I laughed, and not because it’s funny. I laughed because I’ve had this exact conversation before, word for word, about a decade ago. Back then the subject was the cloud. Companies were racing to get off their own servers and onto AWS or Azure, thrilled with the flexibility, and then the first real bill landed and somebody in finance had a very bad Monday. My memory of that era is that CTOs were blowing way past budget, sometimes by what felt like multiples, not percentages. I can’t verify a specific number close to what I remember, so take that as my recollection and not a stat. Funny how none of those CTOs kept the receipts. But the actual research from that period backs up the shape of it: RightScale’s State of the Cloud surveys found that companies were wasting roughly 35 percent of their cloud spend, year after year, because nobody had gone back and right-sized what they’d built.

Same pattern. Different receipt.

The line everyone quotes and nobody can source

Somebody at that same table said “history doesn’t repeat, but it rhymes,” and I nodded like I knew where it came from. I didn’t, so I checked, and turns out almost nobody does. It’s usually pinned on Mark Twain, but there’s no evidence he ever said it. The earliest real match, according to Quote Investigator, is psychoanalyst Theodor Reik, writing in 1965: “It has been said that history repeats itself. This is perhaps not quite correct; it merely rhymes.” Twain got credited five years later, in 1970, by a writer who was pretty sure he’d read it somewhere and just went with it. Which feels like the whole theme of this post: nobody checked before they repeated something that sounded true.

Same shift, new line item

Here’s what’s actually rhyming. The cloud didn’t just move where your servers lived, it moved how you paid for compute. You went from capex (buy the hardware, own it, depreciate it over years whether you use it or not) to opex (rent exactly what you use, pay for it monthly, scale it up or down on demand). That shift accelerated hard starting around 2014, when Microsoft and Google jumped into the public cloud market and prices started falling fast. AWS’s revenue grew 70 percent in 2015 and 55 percent in 2016, according to NBER’s research on the period. That’s not gradual adoption. That’s a stampede.

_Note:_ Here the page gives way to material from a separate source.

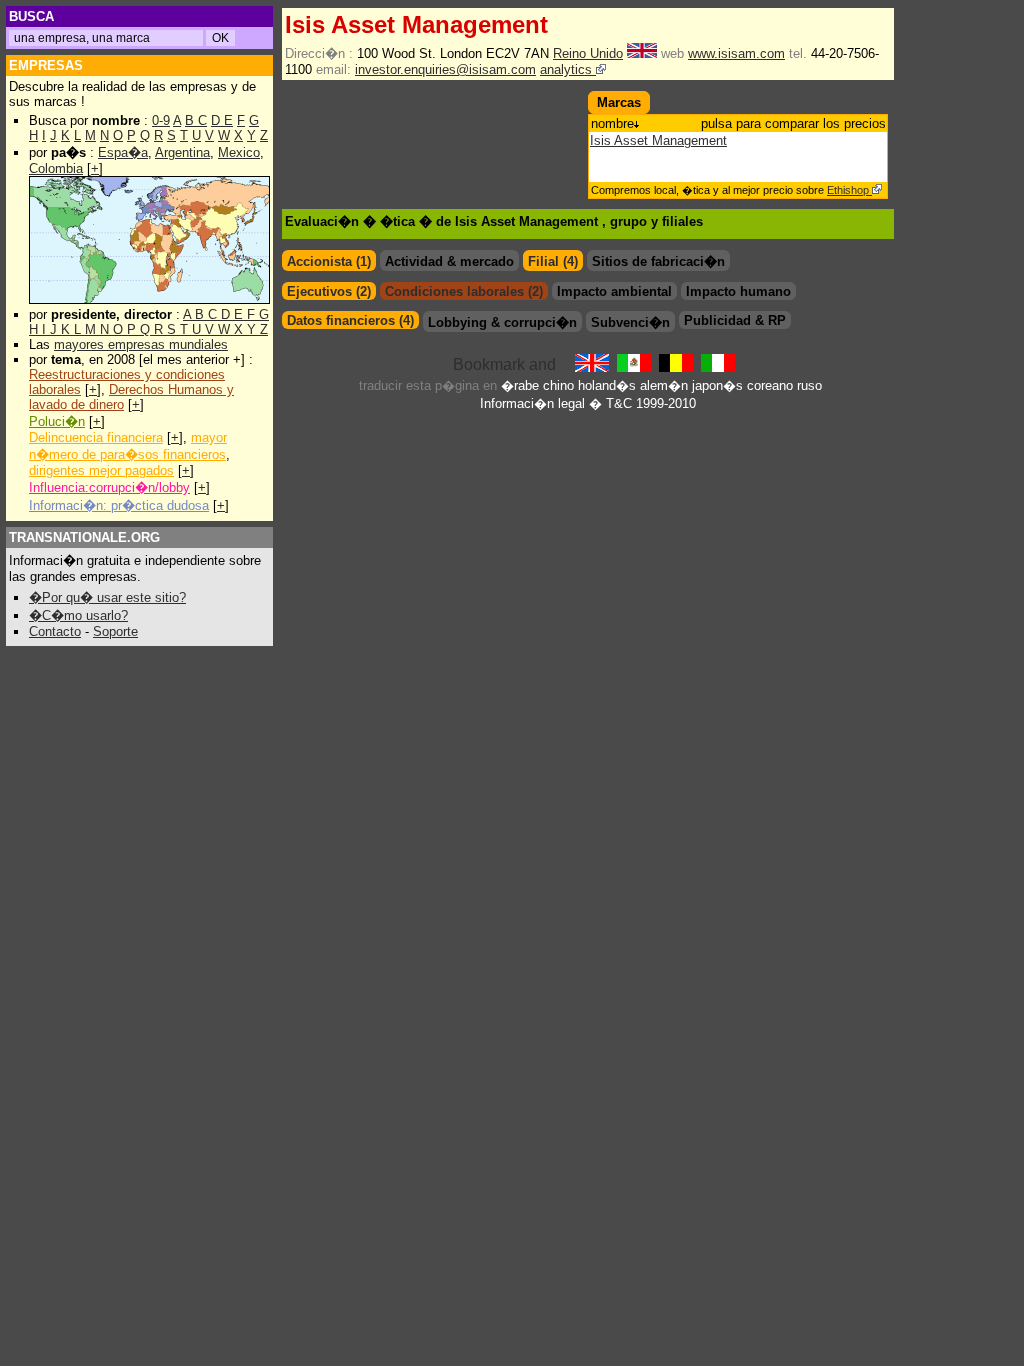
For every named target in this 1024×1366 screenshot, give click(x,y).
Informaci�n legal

AI is doing the same thing to compute again, one layer up. You used to need to own the model, or at least own the GPUs to run one. Now you pay per token, per call, per output, and the meter runs whether or not anyone checks it. It’s capex to opex for intelligence itself. And the stampede this time is bigger and faster. Gartner is now forecasting worldwide AI spending to hit $2.59 trillion in 2026, up 47 percent year over year. And the FinOps world, the discipline that exists specifically to clean up cloud cost messes, has noticed. Two years ago, 31 percent of FinOps teams were managing AI spend. Today it’s 98 percent.

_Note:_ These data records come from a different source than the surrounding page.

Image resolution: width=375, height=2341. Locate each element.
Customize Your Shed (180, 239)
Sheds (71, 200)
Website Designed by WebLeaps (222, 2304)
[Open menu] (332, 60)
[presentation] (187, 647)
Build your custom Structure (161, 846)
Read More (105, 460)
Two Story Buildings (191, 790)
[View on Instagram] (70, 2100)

My friend at the bar wasn’t wrong to be thrilled with what the model can do. He was just standing exactly where every cloud-migrating CTO stood in 2015: adopt first, ask questions never, get surprised later.

The optimization phase, not the panic phase

Here’s the part that should actually make him feel better. The cloud didn’t stay chaotic. FinOps became a real discipline, teams learned to right-size instances, schedule things to shut off when idle, and stop paying for capacity they weren’t using.

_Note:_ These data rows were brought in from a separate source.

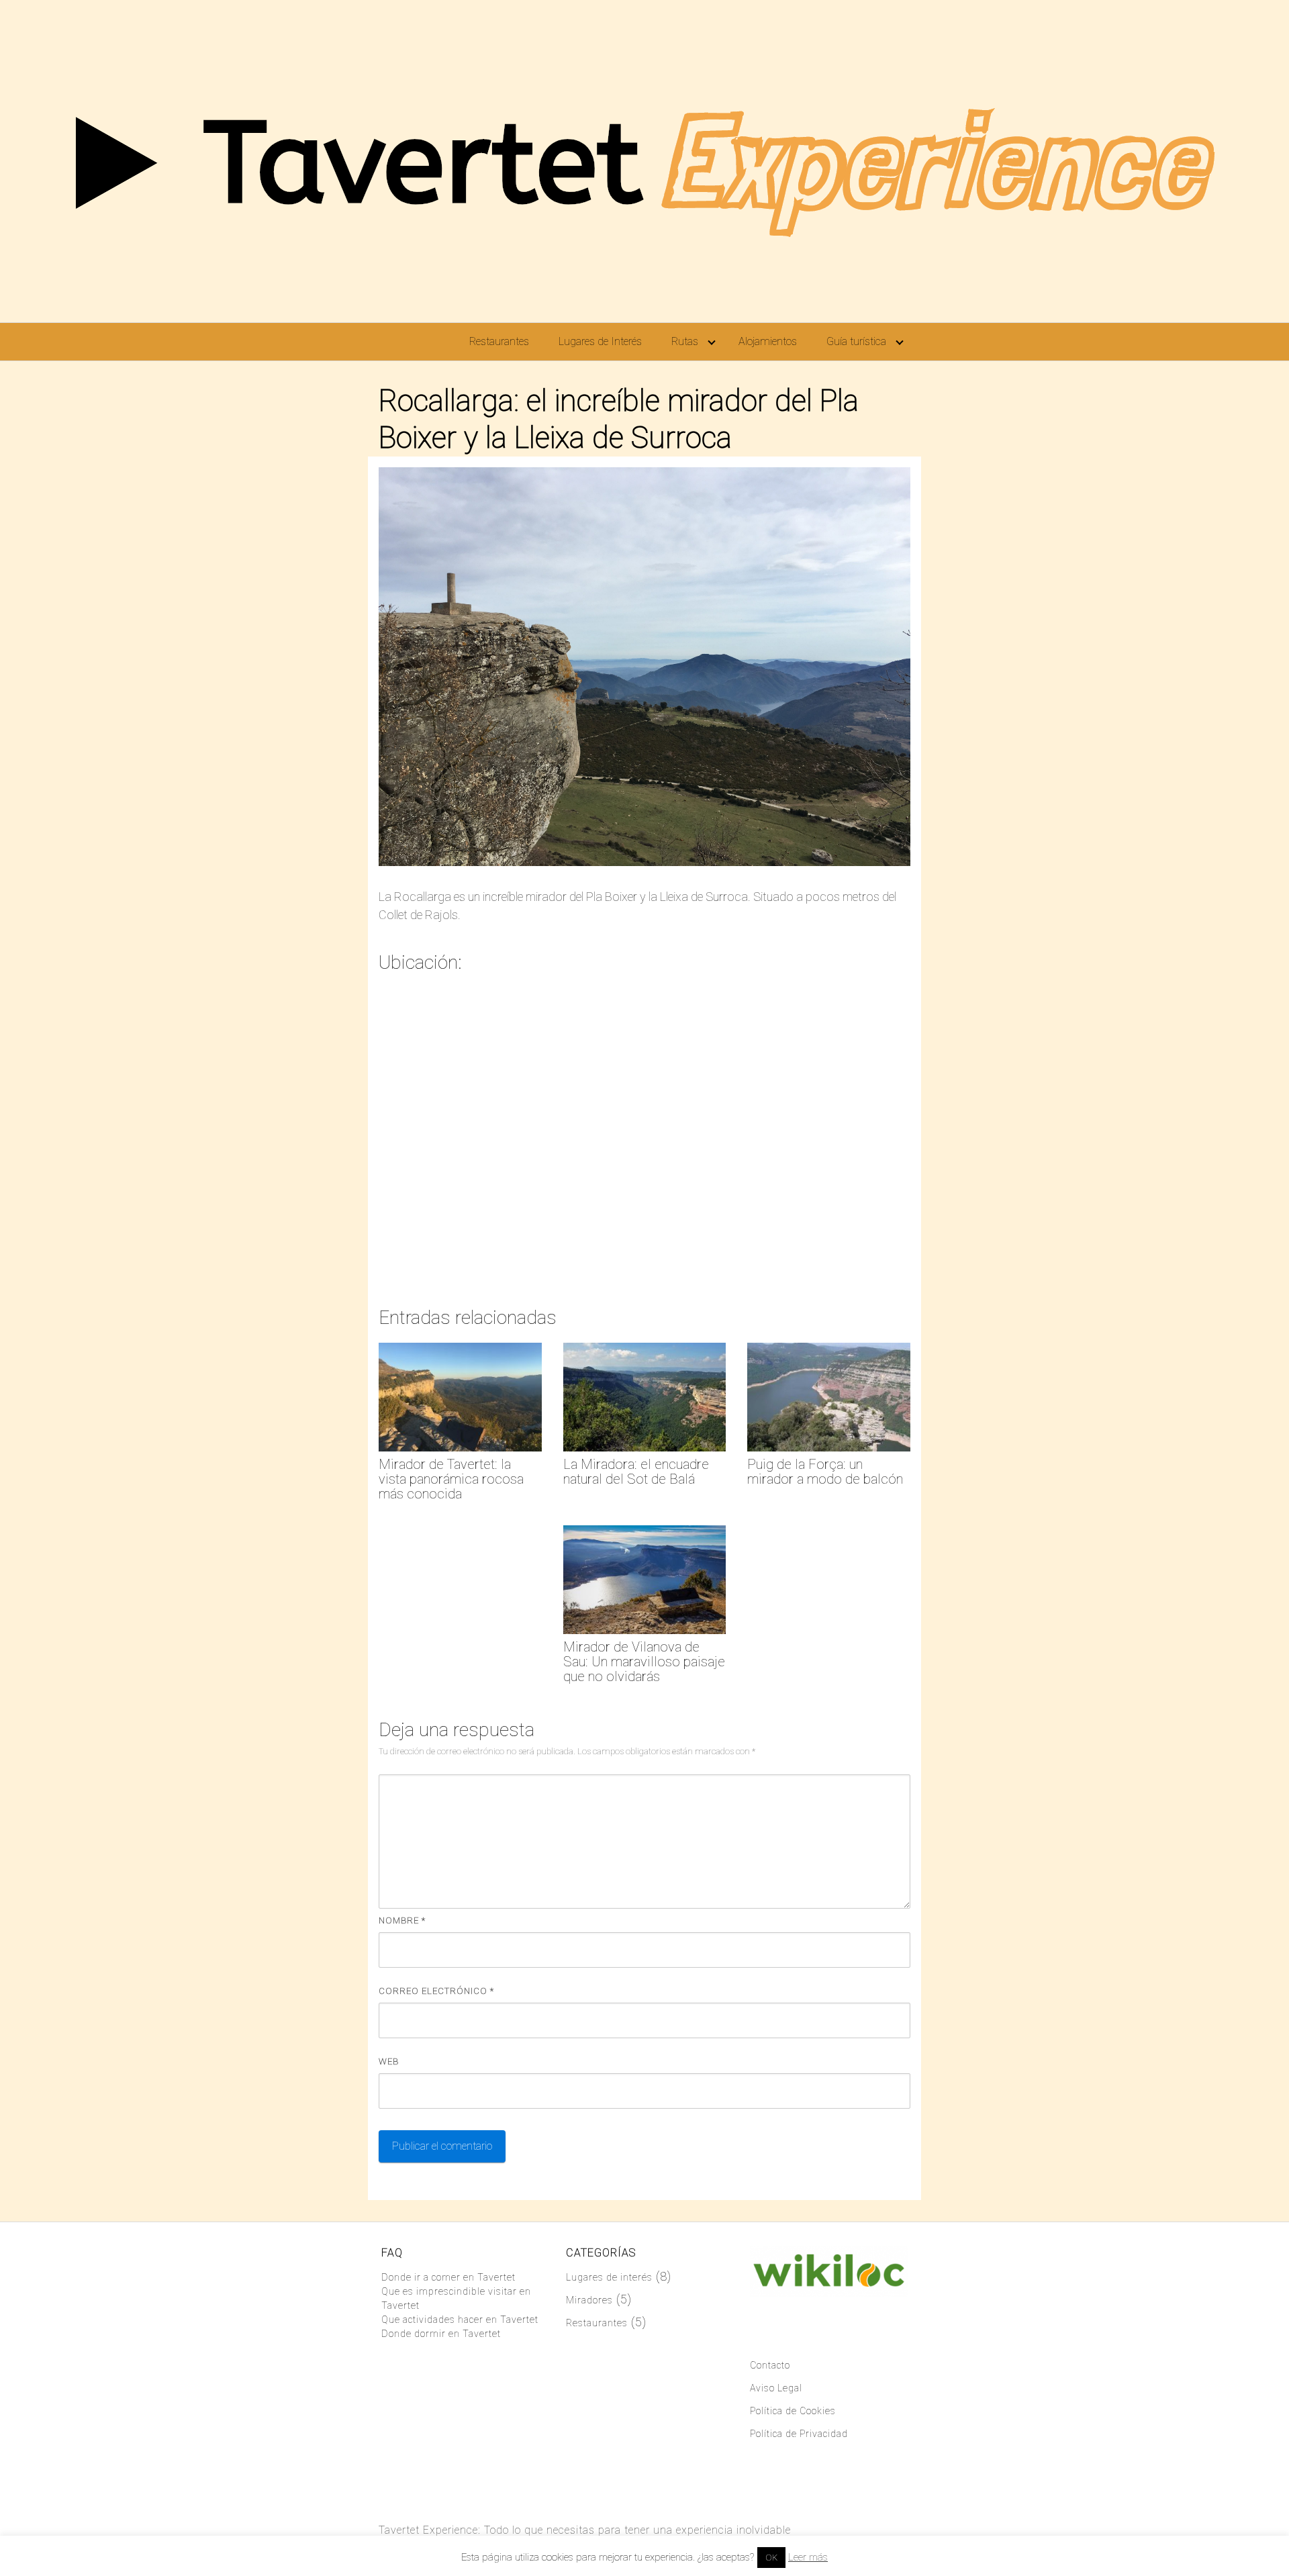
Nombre (402, 1920)
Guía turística (856, 341)
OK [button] (771, 2558)
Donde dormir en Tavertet (441, 2333)
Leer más (808, 2557)
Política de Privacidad (799, 2433)
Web (389, 2061)
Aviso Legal (776, 2388)
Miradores (589, 2300)
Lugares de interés (609, 2277)
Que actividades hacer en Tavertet (459, 2319)
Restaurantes (499, 341)
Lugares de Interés (600, 341)
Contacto (770, 2365)
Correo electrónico (436, 1991)
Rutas (684, 341)
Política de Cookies (793, 2410)
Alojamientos (767, 341)
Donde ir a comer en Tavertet (448, 2277)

The same playbook is showing up for AI, and it’s grounded in real technique, not vibes. A January 2026 research paper testing prompt caching across OpenAI, Anthropic, and Google found that caching just the system prompt, and keeping dynamic content out of the cache, cut API costs by 41 to 80 percent. Add in the basics: don’t send your priciest model a question a cheaper one can answer, batch what doesn’t need to run in real time, and actually look at your usage logs instead of waiting for finance to forward you the invoice.

None of that is glamorous. It’s the same unglamorous work that made cloud spend survivable. It’s just wearing a new coat.

I texted my friend a few days later and told him what I’d found. He said something like “so we’re just doing the AWS thing again.” Pretty much. History isn’t repeating itself here. It’s rhyming, once you can actually track down who said that first.